Taylor Swift’s Eras Tour concert film is a mania-inducing flex

Taylor Swift’s concert film “Eras Tour” debuted in theaters over the weekend; The film is the product of an intriguing distribution deal between the star and AMC Theaters, which allowed her to bypass the traditional studio system to produce it.
Amid the ongoing SAG-AFTRA strike, in which actors are scrambling for higher salaries in the streaming age, this distinction seems particularly relevant: Swift is a performer who controls every element of her own work so ruthlessly that fans react to it (which is predictably already incredibly enthusiastic) feels almost predetermined.
The Eras Tour concert film Between $95 and $97 million gross at the box office on its opening weekend, according to AMC Entertainment, making it the highest-grossing opening concert film of all time. At a sold-out opening night screening in Manhattan on Friday night, fans lined up to buy branded popcorn buckets stamped with Eras Tour imagery and exchange temporary tattoo versions of Swift’s lucky number 13. Compared to one of their actual concerts, there wasn’t the usual sea of sparkly, elaborate costumes, but there were plenty of wrists full of handmade friendship bracelets (a Swiftie business card) and even a cowboy hat or two.

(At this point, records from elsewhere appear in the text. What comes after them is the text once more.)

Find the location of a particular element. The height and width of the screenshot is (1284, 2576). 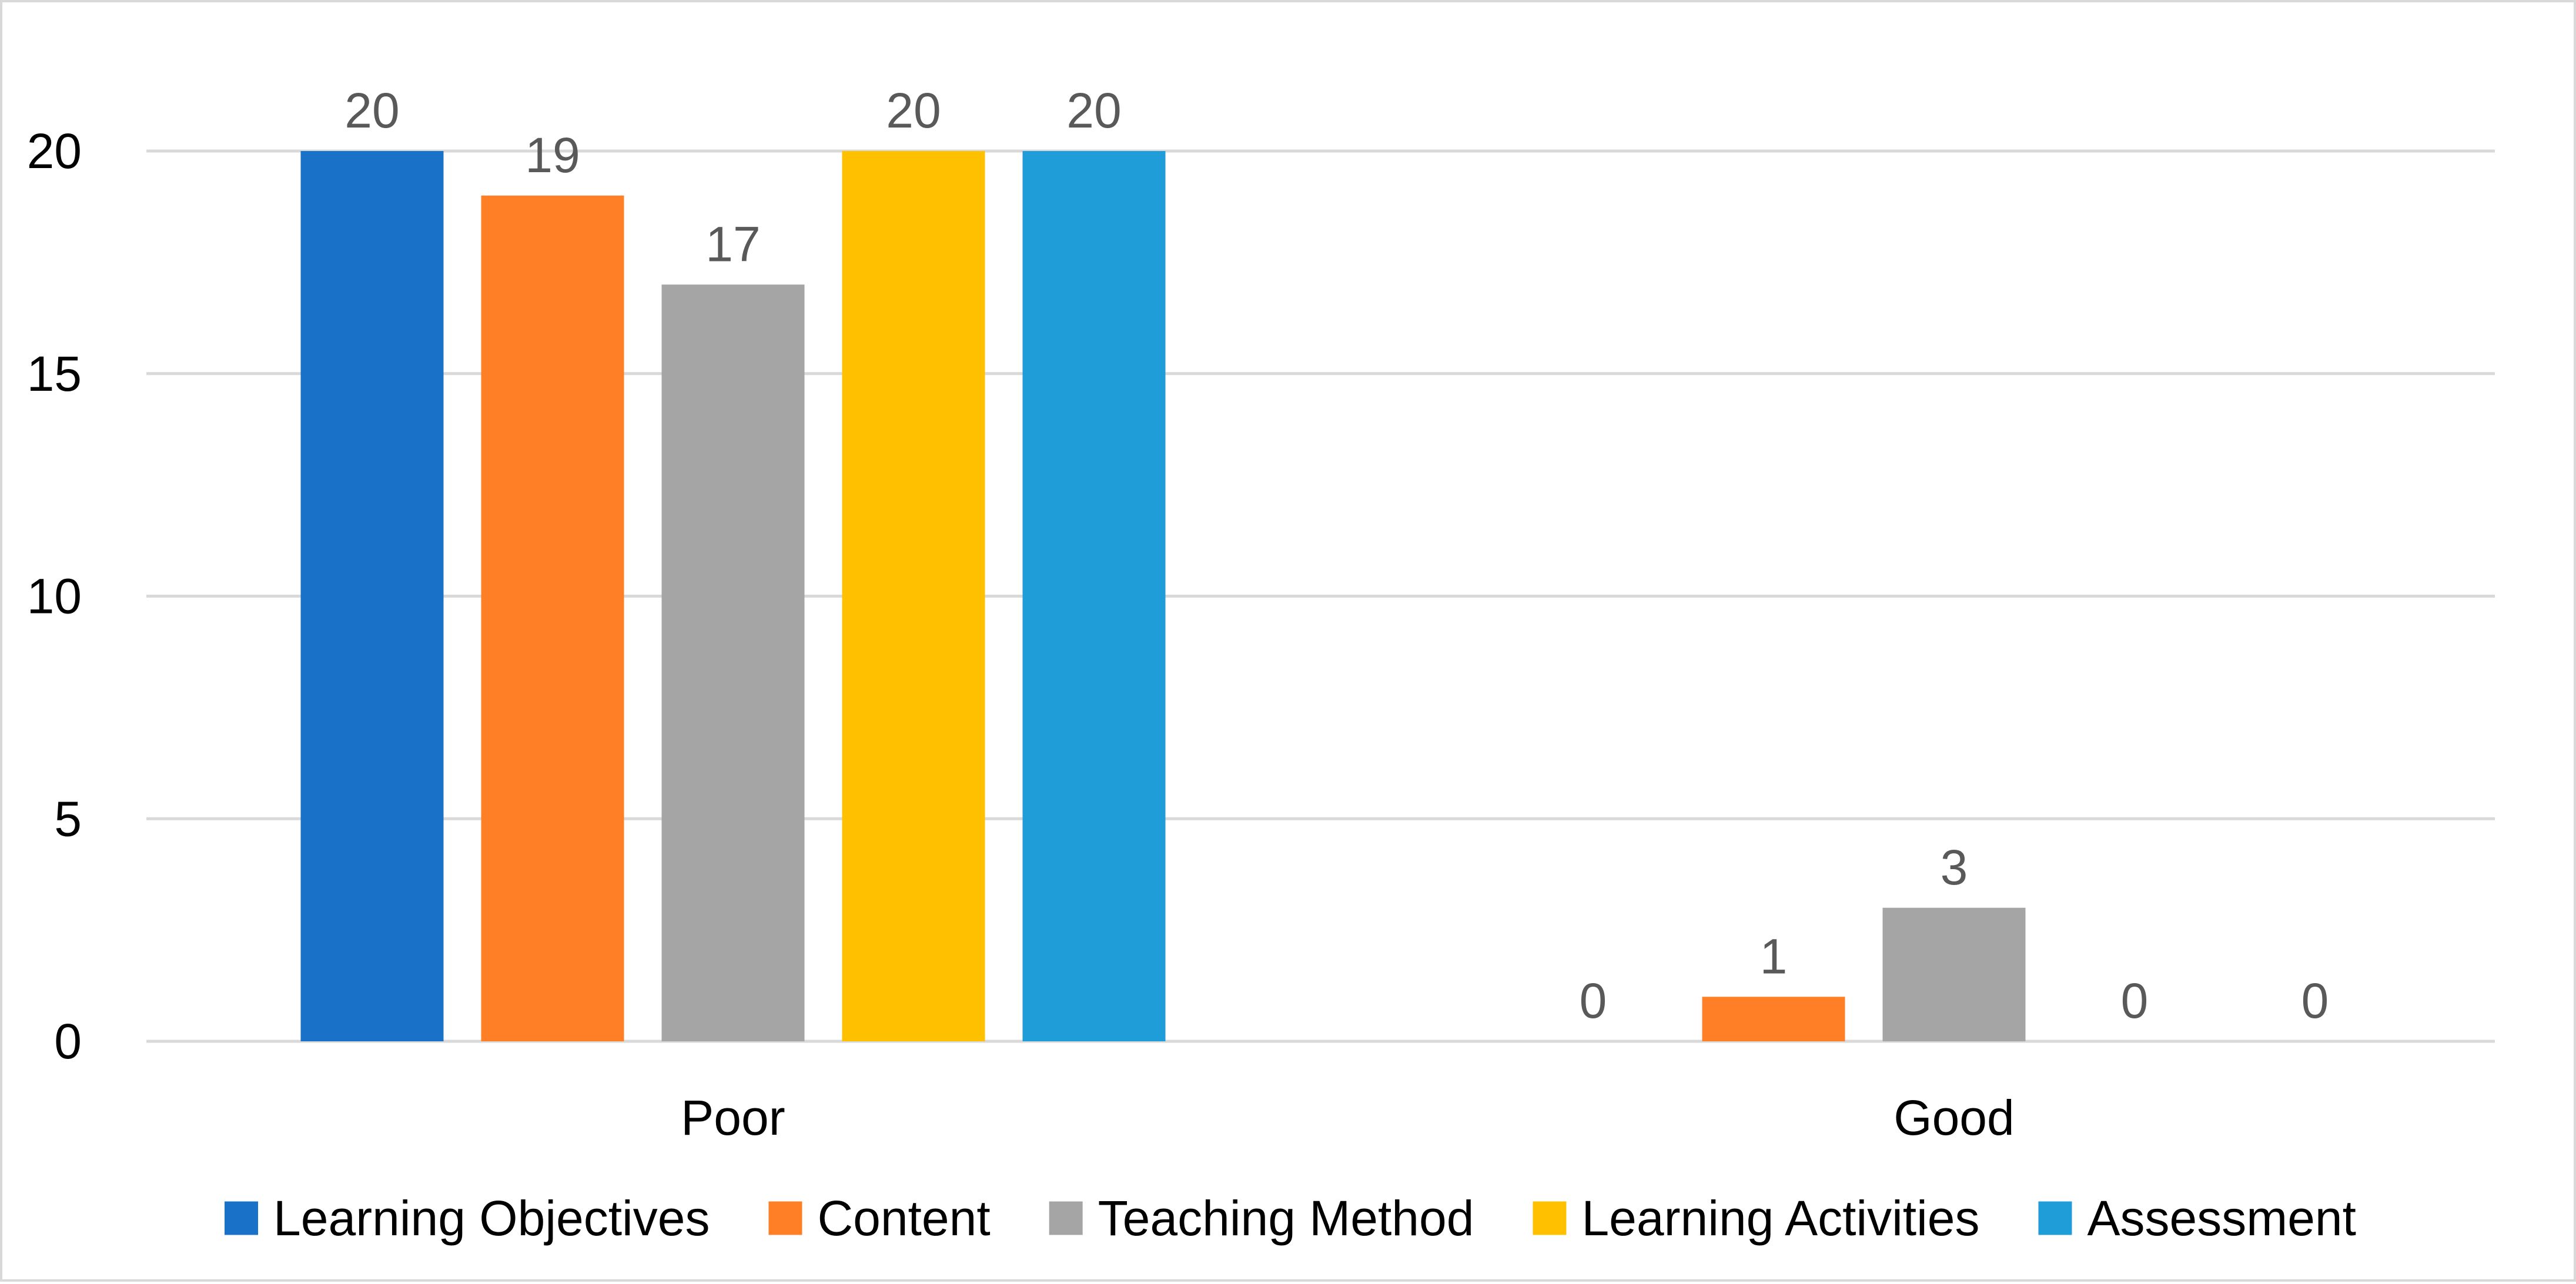

bar-good-content is located at coordinates (1773, 1019).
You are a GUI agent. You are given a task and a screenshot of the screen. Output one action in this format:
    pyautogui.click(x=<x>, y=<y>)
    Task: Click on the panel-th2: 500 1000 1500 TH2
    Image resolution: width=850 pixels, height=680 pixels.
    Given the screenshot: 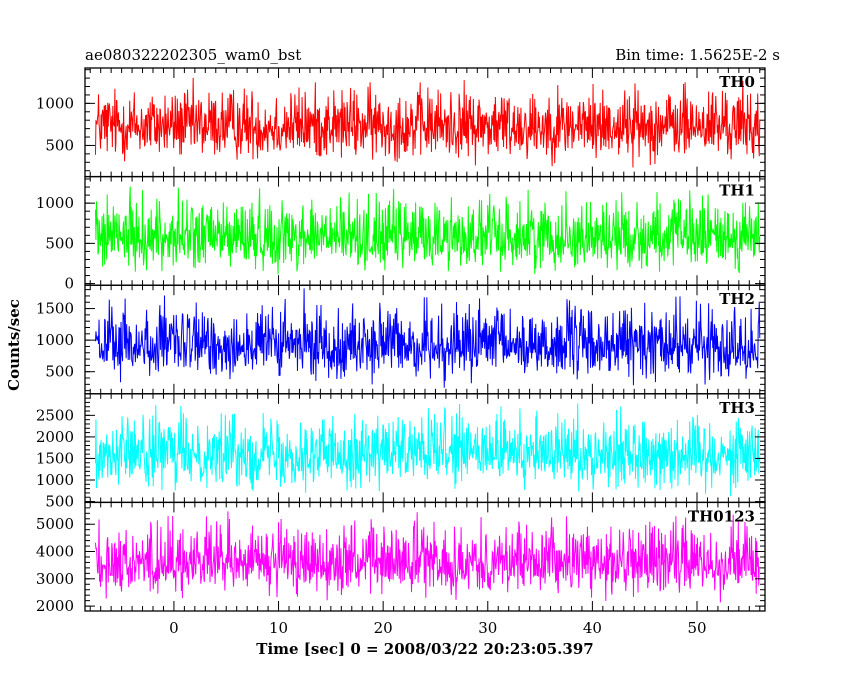 What is the action you would take?
    pyautogui.click(x=401, y=340)
    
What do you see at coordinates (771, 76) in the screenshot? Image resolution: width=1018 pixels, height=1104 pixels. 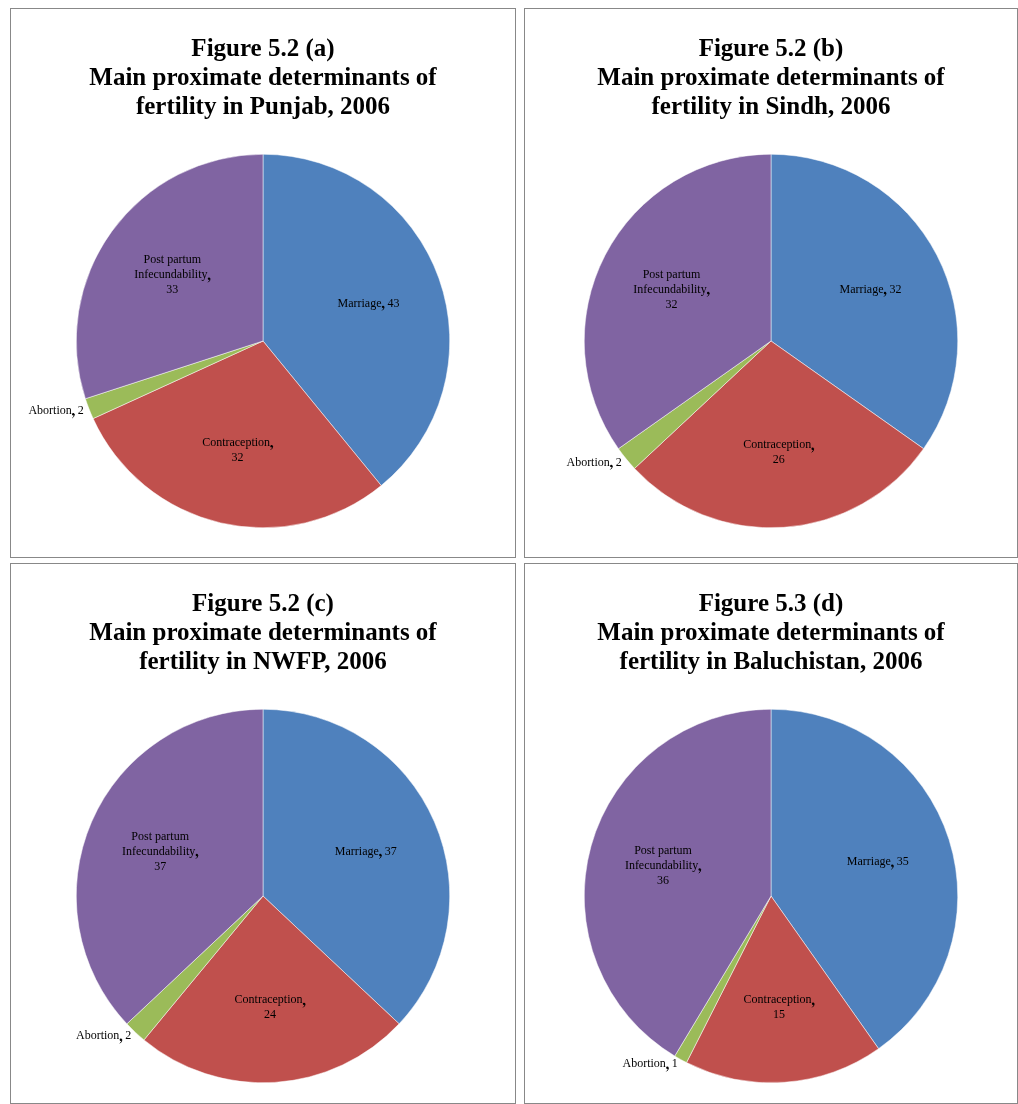 I see `chart-title: Figure 5.2 (b) Main proximate determinants of fertility in Sindh, 2006` at bounding box center [771, 76].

Outside the AMC Village 7 theater, Cay, a Sidechat employee, promoted the Swift enthusiast app channel to fans in line.
“I’ve always loved Taylor Swift, but I only became a big Swiftie when I saw how many other Swifties there were,” Cay told The Daily Beast. “I love women and celebrating girlhood, and it was such a cool experience to be united with so many different people. For me, it’s honestly about the community.”
In fact, the notoriously vocal online Swiftie community all over the internet is jubilantly celebrating the Eras Tour film: TikToks are filled with screaming fans, dancing in the aisles, crying, throwing party trash, and generally losing their minds, like everyone does Sect is common – subsequent screening. (In my notes I called it “Rock horror for horse girls.”)
At Friday night’s screening in New York, audience members clapped along with Swift, shouted her name throughout the film, and treated it like a single sing-along (although, thankfully, the film’s volume was never completely drowned out). It wasn’t a riot, but the influence Swift has on her audience is enormous: It felt wrong not They clapped for her even though she wasn’t physically in the room and even though the performance had been recorded months before.
Even Taylor Lautner, Swift’s ex-boyfriend and alleged protagonist of the song “Back to December”, was not immune to the enthusiasm and fan fever of the Eras tour film; He was filmed doing a literal backflip in a cinema while the concert film was playing behind him.
And the film itself, a faithful, straightforward recap of the three-hour manic episode of Swift’s Eras Tour, was eloquently described by a reporter to The Daily Beast Claire Schaffer during the screening: “No offense to James Cameron, but this is the most expensive film I have ever seen.”
Surrounded by the gigantic stadiums in which she feels as comfortable as your father in his living room, Swift prances across the stage, flicking through her 17-year catalog of hits in a series of rainbow-colored outfits for three hours and commanding the screen every second avenger-long running time.
Swift mania is at an all-time high this year, but she’s never been more famous because she’s never been more interesting or, as we learned this weekend, better to watch. Conquering the box office is just their latest step.